> [EXTRACT PROVIDED]:
***
NASHVILLE, Tenn. (WTVF) — It was the moment many have waited for and represented a big step in the pursuit of herd immunity.
"We really need to get up to about 80% of adults vaccinated. That's a very high bar," said Dr. William Schaffner, professor of infectious diseases at Vanderbilt University Medical Center.
He believes Saturday's mass vaccination event was an opportunity for thousands of Nashvillians to receive a vaccine.
"After you get your vaccination it will take two weeks, or perhaps a little bit longer, for your immune system to really build up. It does so gradually, all that protection," Schaffner said.
After getting vaccinated, he said some people may experience side effects like fatigue, a sore arm, and even fever, but those symptoms shouldn't last more than a day or two. He said it's evidence your immune system is responding to the vaccine.
"Remember the vaccines, as good as they are, are not 100% protective," Schaffner said.
That's one of several reasons he said you should still wear a mask after you've been vaccinated.
"We just don't know yet if after we're vaccinated we can still spread the infection to others even though we feel great. So let the data come in and then we'll be able to say for sure," he said.
Schaffner calls this a period of transition in the battle against the virus and said more shots could be required in the future.
"It is possible that with the variant viruses that are out there that we might have to- as we do with the flu shot - get an updated COVID vaccine every year. That wouldn't be the worst thing in the world," he said.
In the meantime, he encourages everyone to continue wearing masks and social distance as we continue to make progress.
"If we all do this, maybe sometime this summer, maybe even by July Fourth, we can get close to near normal and certainly by Thanksgiving. I hope we'll all have something to be very thankful for," he said.
***
> [WORK TASK 1]:
Answer these questions from the vaccination article above:
(a) What share of adults does Schaffner say needs to be vaccinated?
(b) How long does he say it takes for the immune system to build up protection after vaccination?
(c) By what holiday does he say things can certainly get close to near normal?
> [WORK TASK 2]: Pull out the portion of the vaccination article above that runs from "That's one of" to "to make progress.", word for word.
***
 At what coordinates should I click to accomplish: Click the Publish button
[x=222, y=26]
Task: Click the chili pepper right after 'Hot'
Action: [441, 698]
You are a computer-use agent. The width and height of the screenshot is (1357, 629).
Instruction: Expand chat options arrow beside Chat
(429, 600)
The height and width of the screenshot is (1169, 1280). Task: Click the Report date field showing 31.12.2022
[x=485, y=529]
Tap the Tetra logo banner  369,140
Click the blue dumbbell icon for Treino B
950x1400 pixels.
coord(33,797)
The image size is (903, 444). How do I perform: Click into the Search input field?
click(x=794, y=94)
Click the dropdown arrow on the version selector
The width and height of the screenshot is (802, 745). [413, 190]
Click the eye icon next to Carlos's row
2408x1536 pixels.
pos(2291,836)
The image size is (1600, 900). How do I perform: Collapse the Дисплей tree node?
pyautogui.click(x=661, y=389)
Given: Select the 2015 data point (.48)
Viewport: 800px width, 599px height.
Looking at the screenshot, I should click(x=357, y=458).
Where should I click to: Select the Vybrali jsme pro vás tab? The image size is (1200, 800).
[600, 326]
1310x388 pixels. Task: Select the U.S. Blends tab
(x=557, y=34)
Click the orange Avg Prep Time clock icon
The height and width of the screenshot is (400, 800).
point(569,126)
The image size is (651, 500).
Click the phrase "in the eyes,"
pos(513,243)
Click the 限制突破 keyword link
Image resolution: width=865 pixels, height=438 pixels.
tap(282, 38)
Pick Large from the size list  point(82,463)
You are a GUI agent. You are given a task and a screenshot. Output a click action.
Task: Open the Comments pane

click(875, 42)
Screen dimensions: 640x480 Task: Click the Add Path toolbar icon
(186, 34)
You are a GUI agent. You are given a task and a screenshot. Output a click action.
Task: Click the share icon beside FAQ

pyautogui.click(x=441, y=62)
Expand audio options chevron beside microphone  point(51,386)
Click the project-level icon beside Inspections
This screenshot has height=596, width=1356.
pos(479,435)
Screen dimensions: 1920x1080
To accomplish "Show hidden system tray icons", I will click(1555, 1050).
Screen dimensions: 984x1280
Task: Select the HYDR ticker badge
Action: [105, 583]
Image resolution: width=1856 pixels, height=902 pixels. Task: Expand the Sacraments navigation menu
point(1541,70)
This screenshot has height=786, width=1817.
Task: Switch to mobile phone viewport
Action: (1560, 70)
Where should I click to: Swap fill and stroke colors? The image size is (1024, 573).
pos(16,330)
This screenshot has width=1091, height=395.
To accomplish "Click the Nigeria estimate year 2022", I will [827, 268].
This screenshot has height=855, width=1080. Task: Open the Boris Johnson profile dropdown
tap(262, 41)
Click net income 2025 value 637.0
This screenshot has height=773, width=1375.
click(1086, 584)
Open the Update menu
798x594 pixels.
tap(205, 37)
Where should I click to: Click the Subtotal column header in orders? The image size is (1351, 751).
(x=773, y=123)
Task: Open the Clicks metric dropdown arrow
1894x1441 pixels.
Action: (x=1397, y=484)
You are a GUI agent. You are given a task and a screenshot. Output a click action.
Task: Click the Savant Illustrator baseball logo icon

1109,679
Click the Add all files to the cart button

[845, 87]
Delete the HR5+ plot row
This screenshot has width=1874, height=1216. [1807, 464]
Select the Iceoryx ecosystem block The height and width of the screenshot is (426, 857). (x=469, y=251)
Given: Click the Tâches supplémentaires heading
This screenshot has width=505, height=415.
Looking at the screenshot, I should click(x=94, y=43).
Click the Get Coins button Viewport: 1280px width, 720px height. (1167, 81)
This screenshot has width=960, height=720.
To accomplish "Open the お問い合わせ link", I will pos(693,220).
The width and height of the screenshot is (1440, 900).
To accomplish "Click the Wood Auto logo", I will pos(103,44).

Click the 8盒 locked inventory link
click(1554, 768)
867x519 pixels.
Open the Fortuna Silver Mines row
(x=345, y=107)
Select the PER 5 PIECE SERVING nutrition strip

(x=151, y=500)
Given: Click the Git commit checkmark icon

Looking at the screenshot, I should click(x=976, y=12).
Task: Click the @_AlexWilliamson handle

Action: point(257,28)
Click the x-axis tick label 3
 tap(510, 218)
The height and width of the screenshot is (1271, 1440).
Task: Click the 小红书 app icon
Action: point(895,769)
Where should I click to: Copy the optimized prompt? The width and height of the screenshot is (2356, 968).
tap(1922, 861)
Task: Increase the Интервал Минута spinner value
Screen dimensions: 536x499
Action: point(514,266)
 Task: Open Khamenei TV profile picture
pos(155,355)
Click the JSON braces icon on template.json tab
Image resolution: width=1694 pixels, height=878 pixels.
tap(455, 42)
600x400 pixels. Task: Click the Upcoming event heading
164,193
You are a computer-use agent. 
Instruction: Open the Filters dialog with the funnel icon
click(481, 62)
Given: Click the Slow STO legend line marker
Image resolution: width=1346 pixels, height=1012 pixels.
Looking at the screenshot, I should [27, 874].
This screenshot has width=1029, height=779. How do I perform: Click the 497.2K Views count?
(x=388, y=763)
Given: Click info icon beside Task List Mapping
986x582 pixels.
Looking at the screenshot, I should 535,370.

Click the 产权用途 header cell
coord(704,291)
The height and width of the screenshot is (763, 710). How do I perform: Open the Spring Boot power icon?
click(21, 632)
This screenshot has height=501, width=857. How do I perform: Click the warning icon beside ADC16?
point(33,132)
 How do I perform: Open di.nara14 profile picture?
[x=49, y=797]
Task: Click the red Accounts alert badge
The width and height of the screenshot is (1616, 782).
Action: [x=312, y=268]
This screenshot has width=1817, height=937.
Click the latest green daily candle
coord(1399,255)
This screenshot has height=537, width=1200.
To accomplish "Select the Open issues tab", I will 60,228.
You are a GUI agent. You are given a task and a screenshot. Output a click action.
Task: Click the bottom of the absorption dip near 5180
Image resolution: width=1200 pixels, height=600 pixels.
***
> [FINAL ANSWER 1]:
(a) About 80% of adults.
(b) Two weeks, or perhaps a little bit longer.
(c) Thanksgiving.

> [FINAL ANSWER 2]:
That's one of several reasons he said you should still wear a mask after you've been vaccinated.
"We just don't know yet if after we're vaccinated we can still spread the infection to others even though we feel great. So let the data come in and then we'll be able to say for sure," he said.
Schaffner calls this a period of transition in the battle against the virus and said more shots could be required in the future.
"It is possible that with the variant viruses that are out there that we might have to- as we do with the flu shot - get an updated COVID vaccine every year. That wouldn't be the worst thing in the world," he said.
In the meantime, he encourages everyone to continue wearing masks and social distance as we continue to make progress.